No ambiente de negócios que antes existia, os portugueses tinham maior importância porque se sentiam bem a jogar com as regras e as parcerias obrigatórias com empresários locais funcionavam melhor por questões de língua e cultura similares. Ao melhorar o ambiente de negócios, ao acabar com essa obrigatoriedade do sócio local, ao definir melhor as regras de investimento, o governo de João Lourenço quer atrair outro tipo de investidor, com maior capacidade financeira e acesso mais fácil ao crédito internacional.

Em setembro, nos Estados Unidos, o presidente angolano tentou atrair empresários para a gestão do novo aeroporto de Luanda, para a construção do porto da Barra do Dande, para a nova licença de telefonia móvel. A semana passada, no Porto, João Lourenço pediu aos empresários presentes que reorientem a sua estratégia de investimento, que “não se restrinja apenas ao comércio”; mencionou sectores-chave da economia como a agricultura, a indústria e o turismo, mas não fez referência aos grandes investimentos especificados nos EUA.

O economista Alves da Rocha, na entrevista ao “Público”, colocou as coisas de forma clara e franca: “O ponto essencial para mim é que Portugal dificilmente voltará a ser um protagonista importante em Angola. Há países muito interessados em aprofundar a cooperação económica e financeira com Angola e que dispõem de muito mais recursos.”

Na referida conferência de imprensa que marcou o final da sua visita oficial a Portugal, João Lourenço disse duas coisas essenciais sobre o que a “nova Angola” pretende dos empresários portugueses: pretende vê-los a ir para Angola e “em força” e que sejam “sobretudo os empresários das pequenas e médias empresas”.

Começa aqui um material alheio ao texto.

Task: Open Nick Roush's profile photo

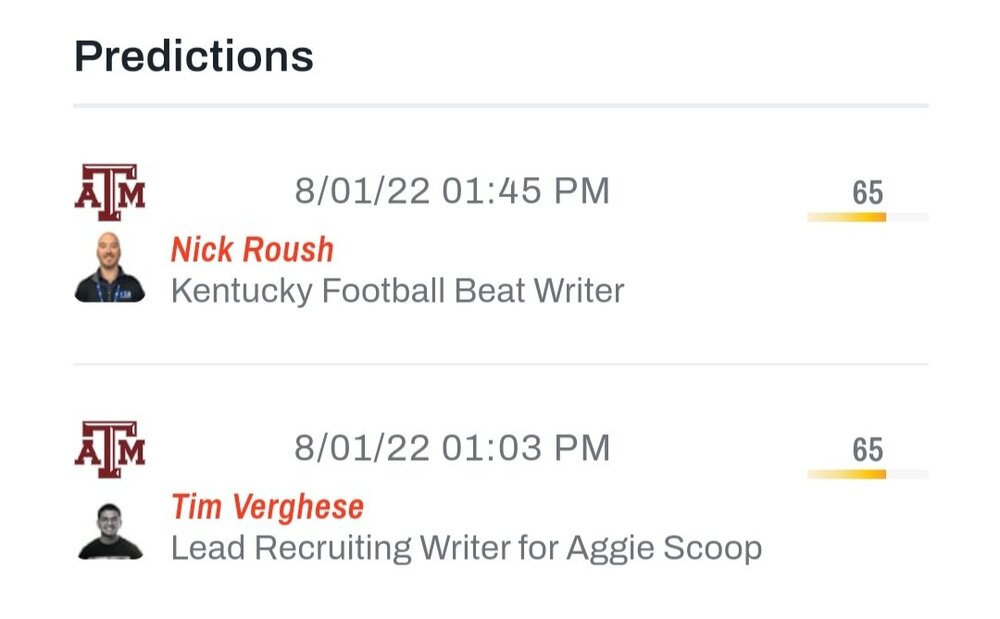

O “em força” tem razão de ser porque, retirando a urticária que a expressão causa devido a quem historicamente a proferiu e em que contexto, faz sentido, porque o que a Angola de João Lourenço quer é que os portugueses invistam a longo prazo no país e que invistam para lá de Luanda, que se aventurem a criar empresas e empregos noutras províncias. Aí, as afinidades históricas fazem sentido, o empresariado português, por razões sentimentais, por razões históricas, terá mais aptidão para investir em regiões menos atrativas para um empresário francês ou norte-americano para quem Angola é pesada apenas como oportunidade de negócio.

E, logicamente, esse tipo de investimento será importante pela localização e nunca pela dimensão, e será sempre das pequenas e médias empresas, de muitas. Os grandes investimentos fazem entrar muito dinheiro na economia, mas são os pequenos e médios investimentos, multiplicados por milhares de empresas, que realmente desenvolvem e mantêm o tecido económico de um país.

A diversificação económica de Angola foi expressão muito usada nos últimos anos do governo de José Eduardo dos Santos, embora entre as palavras e a concretização efetiva dessa vontade se mantivesse sempre uma enorme distância e o país continuasse a depender em grande medida das importações, mesmo as alimentares. Sem dinheiro para continuar a pagar essas importações e com necessidade de aumentar as suas reservas e o dinheiro a circular na economia, a diversificação passou a ser condição de sobrevivência: produzir mais e comprar menos. Essa é a vontade estratégica do futuro próximo em Angola.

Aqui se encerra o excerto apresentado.